Caducidad
Santos Rejas Rodríguez
El aroma de vela apagada al soplo llega hasta mí.
Tras un largo periodo de ausencia, y motivado sin duda por
el anuncio de inminentes lluvias, me he decidido a ocupar una mesa soleada. La
terraza, semivacía a esta hora, se extiende bajo unos pinos centenarios cuyas
copas atenúan los rayos solares al tiempo que dan refugio a aves cagonas que
pueden arruinar la placidez del momento. Es el precio a pagar, y lo asumo.

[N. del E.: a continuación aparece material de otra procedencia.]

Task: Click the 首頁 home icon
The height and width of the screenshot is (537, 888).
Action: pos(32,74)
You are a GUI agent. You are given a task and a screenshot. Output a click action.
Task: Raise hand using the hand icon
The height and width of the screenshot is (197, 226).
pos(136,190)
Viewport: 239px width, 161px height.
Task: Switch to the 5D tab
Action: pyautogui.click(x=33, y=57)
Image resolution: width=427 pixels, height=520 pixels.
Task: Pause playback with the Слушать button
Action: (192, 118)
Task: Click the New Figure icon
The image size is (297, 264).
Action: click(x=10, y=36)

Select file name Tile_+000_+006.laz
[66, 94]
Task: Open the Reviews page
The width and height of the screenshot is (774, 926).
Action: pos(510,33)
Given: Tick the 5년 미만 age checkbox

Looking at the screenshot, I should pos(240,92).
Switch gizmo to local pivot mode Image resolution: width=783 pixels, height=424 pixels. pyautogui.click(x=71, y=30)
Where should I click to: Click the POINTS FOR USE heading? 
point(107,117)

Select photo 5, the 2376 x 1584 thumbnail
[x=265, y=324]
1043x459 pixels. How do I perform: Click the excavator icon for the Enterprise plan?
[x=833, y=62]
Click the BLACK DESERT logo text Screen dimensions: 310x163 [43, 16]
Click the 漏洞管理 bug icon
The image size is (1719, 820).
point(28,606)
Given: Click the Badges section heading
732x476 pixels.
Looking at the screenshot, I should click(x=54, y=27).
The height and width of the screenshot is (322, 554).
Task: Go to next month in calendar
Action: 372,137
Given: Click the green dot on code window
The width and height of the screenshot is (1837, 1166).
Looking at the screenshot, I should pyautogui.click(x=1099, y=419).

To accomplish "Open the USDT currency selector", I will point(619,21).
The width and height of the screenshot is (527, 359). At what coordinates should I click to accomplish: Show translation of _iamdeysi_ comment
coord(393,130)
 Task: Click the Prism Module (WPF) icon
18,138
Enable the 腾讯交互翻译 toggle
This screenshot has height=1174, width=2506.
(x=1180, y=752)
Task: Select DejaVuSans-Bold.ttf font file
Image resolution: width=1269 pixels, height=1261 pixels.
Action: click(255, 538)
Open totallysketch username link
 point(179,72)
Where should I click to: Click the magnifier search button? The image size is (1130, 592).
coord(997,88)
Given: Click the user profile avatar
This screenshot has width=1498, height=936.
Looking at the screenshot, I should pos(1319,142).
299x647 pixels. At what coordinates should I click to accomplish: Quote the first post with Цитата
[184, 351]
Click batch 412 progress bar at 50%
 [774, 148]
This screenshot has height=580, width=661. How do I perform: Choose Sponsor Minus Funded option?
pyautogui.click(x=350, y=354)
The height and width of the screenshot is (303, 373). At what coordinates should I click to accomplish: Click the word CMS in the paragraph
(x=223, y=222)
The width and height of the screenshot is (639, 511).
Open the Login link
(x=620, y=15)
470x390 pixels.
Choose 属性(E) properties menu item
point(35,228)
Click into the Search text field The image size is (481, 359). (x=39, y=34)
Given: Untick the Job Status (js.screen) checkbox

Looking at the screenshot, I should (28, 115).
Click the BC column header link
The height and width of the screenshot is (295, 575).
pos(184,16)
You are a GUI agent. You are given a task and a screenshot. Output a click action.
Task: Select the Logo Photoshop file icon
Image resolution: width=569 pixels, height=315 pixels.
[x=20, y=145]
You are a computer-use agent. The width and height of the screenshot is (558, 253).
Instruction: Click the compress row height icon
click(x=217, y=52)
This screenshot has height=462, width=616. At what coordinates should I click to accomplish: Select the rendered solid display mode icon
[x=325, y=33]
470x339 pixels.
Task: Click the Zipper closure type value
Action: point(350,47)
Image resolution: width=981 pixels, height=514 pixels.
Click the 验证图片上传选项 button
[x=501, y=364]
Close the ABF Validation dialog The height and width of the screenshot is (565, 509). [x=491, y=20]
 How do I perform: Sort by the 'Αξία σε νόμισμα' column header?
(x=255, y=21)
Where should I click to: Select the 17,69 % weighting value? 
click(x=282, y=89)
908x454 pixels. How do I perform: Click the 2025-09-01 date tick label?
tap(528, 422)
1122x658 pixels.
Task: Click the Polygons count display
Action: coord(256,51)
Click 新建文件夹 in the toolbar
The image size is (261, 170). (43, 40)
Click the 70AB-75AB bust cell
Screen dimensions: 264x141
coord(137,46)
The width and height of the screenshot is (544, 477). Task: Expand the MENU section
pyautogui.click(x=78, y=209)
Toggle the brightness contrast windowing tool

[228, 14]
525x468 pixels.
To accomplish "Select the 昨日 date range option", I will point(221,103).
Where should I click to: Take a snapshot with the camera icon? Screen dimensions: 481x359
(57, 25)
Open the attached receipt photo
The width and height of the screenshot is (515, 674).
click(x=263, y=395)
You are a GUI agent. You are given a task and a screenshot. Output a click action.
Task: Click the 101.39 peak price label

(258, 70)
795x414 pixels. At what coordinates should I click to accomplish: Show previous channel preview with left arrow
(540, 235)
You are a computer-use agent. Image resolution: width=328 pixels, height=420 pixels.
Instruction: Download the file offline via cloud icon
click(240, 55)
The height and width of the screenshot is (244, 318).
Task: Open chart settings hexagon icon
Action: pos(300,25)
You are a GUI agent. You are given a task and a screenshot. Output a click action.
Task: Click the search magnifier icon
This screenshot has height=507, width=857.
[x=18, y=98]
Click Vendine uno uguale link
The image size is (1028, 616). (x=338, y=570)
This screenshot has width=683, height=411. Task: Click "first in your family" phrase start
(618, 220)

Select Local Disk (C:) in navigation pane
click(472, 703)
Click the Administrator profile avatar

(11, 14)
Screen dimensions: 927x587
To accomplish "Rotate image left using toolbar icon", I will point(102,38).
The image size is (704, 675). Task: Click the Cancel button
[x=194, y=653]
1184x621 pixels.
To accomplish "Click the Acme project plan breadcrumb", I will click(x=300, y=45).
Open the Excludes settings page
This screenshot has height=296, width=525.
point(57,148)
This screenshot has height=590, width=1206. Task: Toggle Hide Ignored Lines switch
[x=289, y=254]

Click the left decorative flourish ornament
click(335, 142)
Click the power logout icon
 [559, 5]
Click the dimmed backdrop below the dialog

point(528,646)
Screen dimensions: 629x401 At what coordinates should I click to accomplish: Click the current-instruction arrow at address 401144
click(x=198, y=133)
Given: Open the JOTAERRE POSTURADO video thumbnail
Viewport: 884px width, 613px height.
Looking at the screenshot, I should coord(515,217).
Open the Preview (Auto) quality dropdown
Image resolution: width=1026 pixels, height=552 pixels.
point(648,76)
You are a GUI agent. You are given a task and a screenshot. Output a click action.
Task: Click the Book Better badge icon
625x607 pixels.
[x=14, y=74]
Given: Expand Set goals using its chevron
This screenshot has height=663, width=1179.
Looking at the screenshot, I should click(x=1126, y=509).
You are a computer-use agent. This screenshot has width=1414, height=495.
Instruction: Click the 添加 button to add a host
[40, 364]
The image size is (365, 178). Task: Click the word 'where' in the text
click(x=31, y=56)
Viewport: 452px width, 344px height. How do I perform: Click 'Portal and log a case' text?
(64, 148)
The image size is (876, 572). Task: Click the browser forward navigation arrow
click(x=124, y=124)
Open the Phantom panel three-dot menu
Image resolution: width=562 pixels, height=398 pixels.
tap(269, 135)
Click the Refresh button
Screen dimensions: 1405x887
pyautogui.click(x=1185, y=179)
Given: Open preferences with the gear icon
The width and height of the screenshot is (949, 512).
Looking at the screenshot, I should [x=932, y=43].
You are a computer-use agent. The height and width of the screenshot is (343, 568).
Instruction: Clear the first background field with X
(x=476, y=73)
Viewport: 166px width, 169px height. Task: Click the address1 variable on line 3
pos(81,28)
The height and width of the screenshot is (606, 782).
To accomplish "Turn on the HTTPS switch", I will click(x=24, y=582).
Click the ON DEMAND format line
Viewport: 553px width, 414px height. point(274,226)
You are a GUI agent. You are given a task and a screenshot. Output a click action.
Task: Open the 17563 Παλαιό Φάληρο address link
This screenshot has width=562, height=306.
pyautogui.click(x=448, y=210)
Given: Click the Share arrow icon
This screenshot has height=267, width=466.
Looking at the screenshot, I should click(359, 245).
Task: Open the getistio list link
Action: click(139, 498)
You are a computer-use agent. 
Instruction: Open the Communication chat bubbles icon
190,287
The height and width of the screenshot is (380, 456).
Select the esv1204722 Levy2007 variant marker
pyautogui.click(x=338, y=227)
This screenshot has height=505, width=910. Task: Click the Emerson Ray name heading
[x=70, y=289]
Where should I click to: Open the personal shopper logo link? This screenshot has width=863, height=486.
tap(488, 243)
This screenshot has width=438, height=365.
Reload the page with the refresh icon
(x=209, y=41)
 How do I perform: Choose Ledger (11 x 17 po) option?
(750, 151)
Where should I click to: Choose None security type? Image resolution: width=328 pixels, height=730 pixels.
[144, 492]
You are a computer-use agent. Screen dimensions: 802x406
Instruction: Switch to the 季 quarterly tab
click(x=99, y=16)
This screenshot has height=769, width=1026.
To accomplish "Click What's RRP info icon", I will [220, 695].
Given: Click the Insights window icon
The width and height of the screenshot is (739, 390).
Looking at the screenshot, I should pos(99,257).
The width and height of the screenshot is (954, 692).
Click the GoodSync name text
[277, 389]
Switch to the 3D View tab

En este escenario suelo aislarme del entorno ensimismado en
un no sé qué interno pese a que en lo externo me ocupo de una lectura sobre
Praga y sus lobos de allá por los albores de la guerra de los treinta años. En un momento inconcreto, como al descuido, se cuela hasta mí «el aroma de vela apagada
al soplo».
Llevo la copa hasta los labios para, escudado tras ella,
mirar en rededor. Una mujer ha ocupado la mesa próxima. Demoro el beber para
hacer durar el mirar. ¿Será ella quien desprende el olor a cera quemada? Sin
darme tiempo a responder, pese a estar tan próximo a mí mismo, me llega la
frase que ella acaba de musitar a su teléfono móvil, muro de lamentaciones
universal: «Me ha dejado de querer. Y se ha ido…».
Abandono la terraza.
No tengo la menor duda de que la mujer es la vela que desprende el aroma a pabilo
humeante, a candela apagada al soplo de aire frío.
El amor, el querer ¿tiene fecha de caducidad? ¿Genérica o individual? ¿Se deja de querer, de
amar, para siempre? ¿Puede repararse? Y
en ese caso ¿Será muy costosa la reparación? ¿O queda inservible como un
microondas o una nevera? ¿Y el dejado de querer, puede seguir viviendo sin ser querido?
Al llegar a casa me doy cuenta que con tanto
interrogante he olvidado comprar el pan. Sniff.